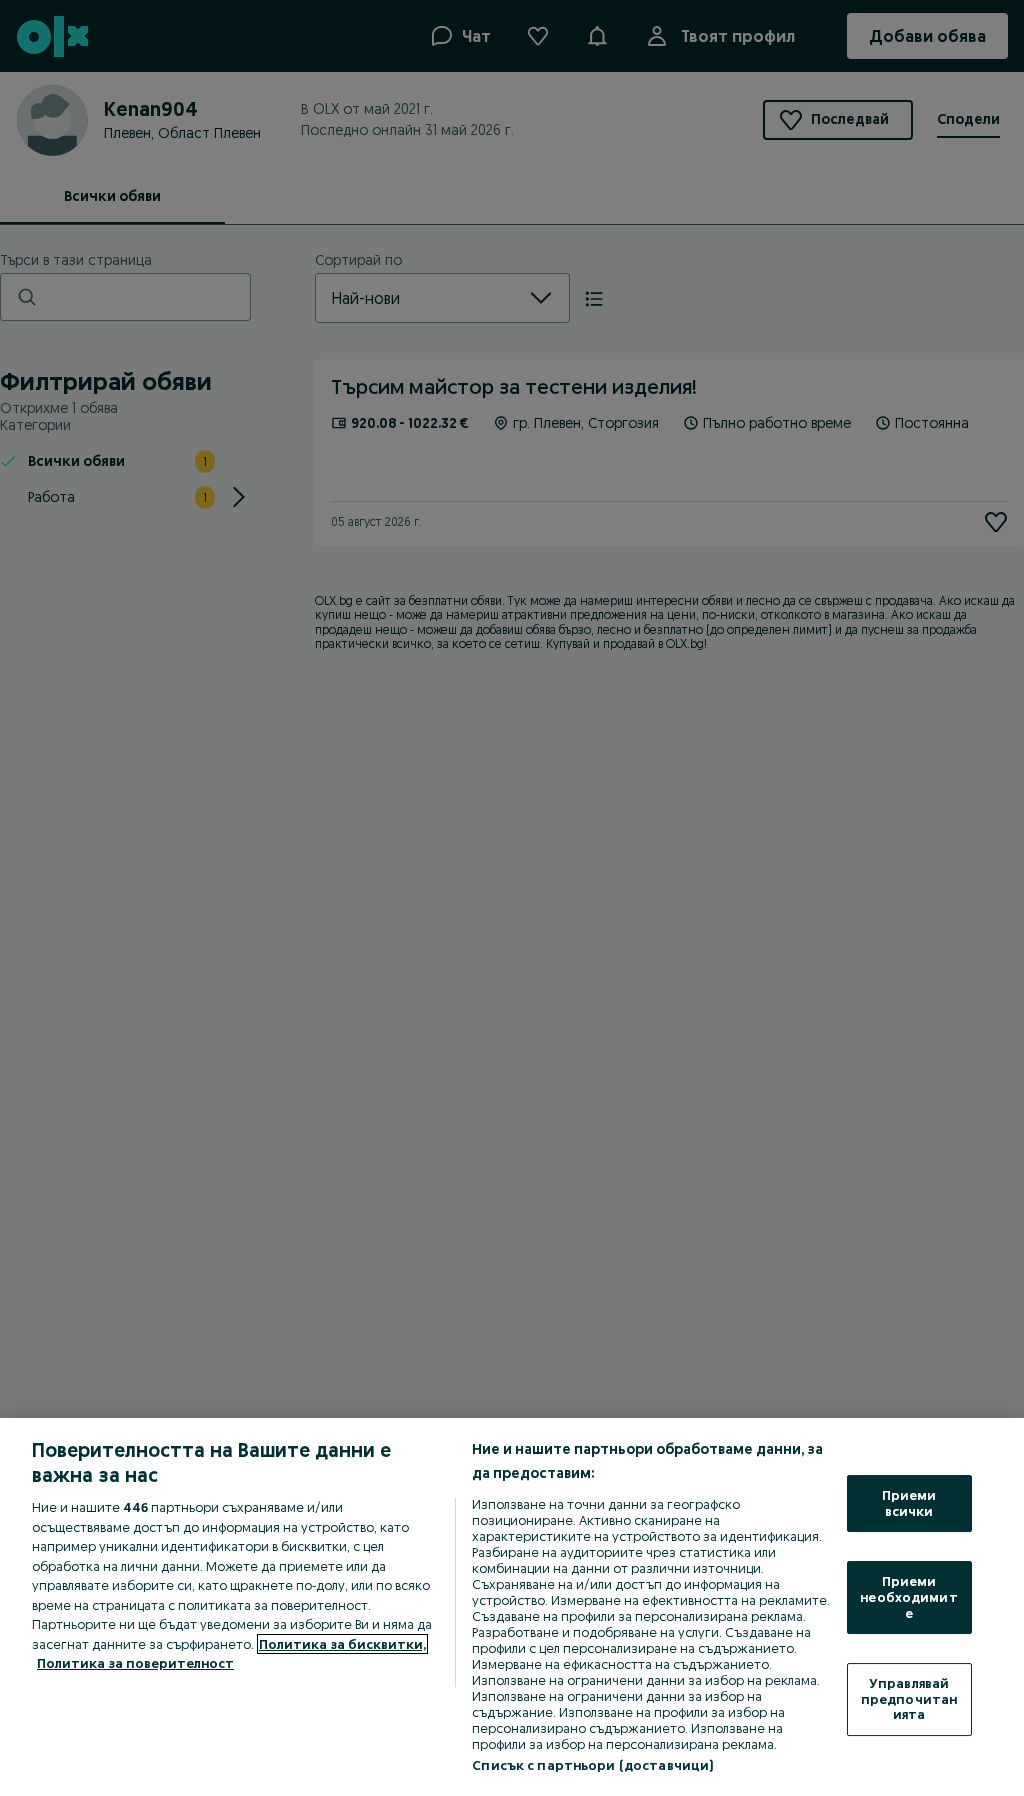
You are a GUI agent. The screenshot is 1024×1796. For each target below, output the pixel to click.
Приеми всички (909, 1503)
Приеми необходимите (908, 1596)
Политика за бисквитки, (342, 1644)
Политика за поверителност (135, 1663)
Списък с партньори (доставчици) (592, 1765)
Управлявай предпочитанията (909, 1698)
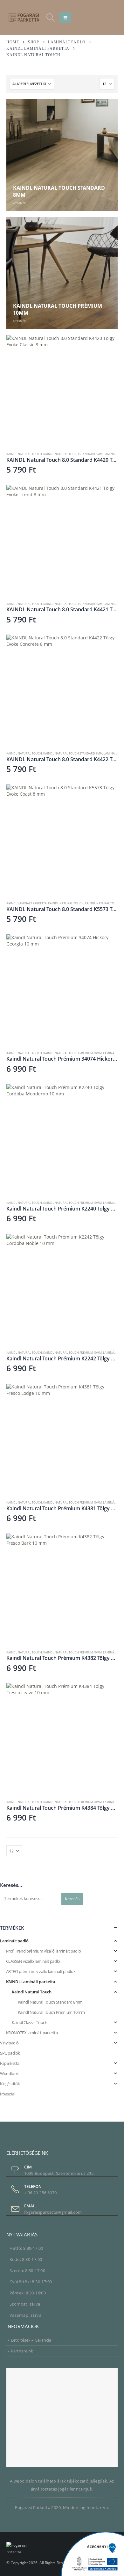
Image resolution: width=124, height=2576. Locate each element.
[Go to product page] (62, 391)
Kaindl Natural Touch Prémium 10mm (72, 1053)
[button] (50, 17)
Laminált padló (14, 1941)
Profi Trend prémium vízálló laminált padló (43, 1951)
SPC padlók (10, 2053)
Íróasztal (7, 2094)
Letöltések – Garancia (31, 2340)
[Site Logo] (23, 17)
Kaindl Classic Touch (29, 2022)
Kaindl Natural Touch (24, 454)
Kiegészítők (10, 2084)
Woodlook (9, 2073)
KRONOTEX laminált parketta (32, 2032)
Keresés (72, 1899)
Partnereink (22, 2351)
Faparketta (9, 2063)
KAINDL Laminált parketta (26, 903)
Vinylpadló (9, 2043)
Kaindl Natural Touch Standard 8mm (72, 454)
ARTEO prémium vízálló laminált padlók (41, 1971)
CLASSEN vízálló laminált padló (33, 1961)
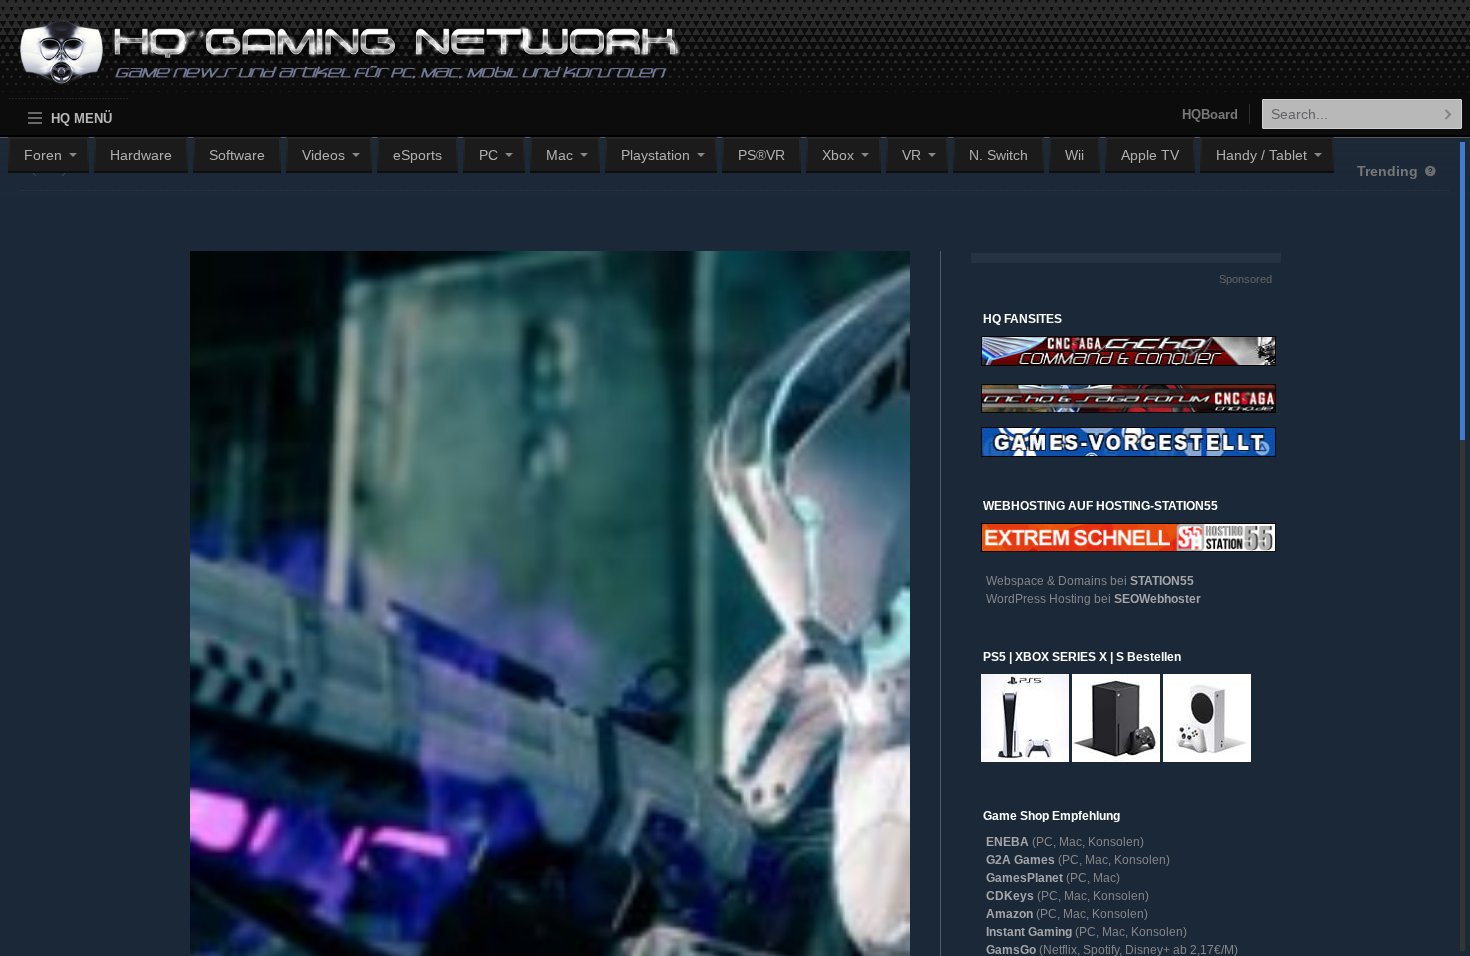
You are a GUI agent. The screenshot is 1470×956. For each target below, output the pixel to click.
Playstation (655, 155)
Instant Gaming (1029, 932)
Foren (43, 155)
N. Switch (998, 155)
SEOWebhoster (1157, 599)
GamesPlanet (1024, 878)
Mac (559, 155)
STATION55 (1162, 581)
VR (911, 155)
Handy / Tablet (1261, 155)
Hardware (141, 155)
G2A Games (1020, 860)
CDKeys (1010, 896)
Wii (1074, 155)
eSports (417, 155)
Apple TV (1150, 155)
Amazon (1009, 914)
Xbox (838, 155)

= WORK TASK =
Restate the records above in full, word for word. Keep pictures out.

= YOUR RESPONSE =
You are a GUI agent. The screenshot is 1024×1796. For each target below, output the pixel to click.
Приеми всички (909, 1503)
Приеми необходимите (908, 1596)
Политика за бисквитки, (342, 1644)
Политика за поверителност (135, 1663)
Списък с партньори (доставчици) (592, 1765)
Управлявай предпочитанията (909, 1698)
Image resolution: width=124, height=2576. Locate each element.
[Go to product page] (62, 391)
Kaindl Natural Touch Prémium 10mm (72, 1053)
[button] (50, 17)
Laminált padló (14, 1941)
Profi Trend prémium vízálló laminált padló (43, 1951)
SPC padlók (10, 2053)
Íróasztal (7, 2094)
Letöltések – Garancia (31, 2340)
[Site Logo] (23, 17)
Kaindl Classic Touch (29, 2022)
Kaindl Natural Touch (24, 454)
Kiegészítők (10, 2084)
Woodlook (9, 2073)
KRONOTEX laminált parketta (32, 2032)
Keresés (72, 1899)
Partnereink (22, 2351)
Faparketta (9, 2063)
KAINDL Laminált parketta (26, 903)
Vinylpadló (9, 2043)
Kaindl Natural Touch Standard 8mm (72, 454)
ARTEO prémium vízálló laminált padlók (41, 1971)
CLASSEN vízálló laminált padló (33, 1961)
You are a GUI agent. The screenshot is 1470×956. For each target below, output the pixel to click.
Playstation (655, 155)
Instant Gaming (1029, 932)
Foren (43, 155)
N. Switch (998, 155)
SEOWebhoster (1157, 599)
GamesPlanet (1024, 878)
Mac (559, 155)
STATION55 (1162, 581)
VR (911, 155)
Handy / Tablet (1261, 155)
Hardware (141, 155)
G2A Games (1020, 860)
CDKeys (1010, 896)
Wii (1074, 155)
eSports (417, 155)
Apple TV (1150, 155)
Amazon (1009, 914)
Xbox (838, 155)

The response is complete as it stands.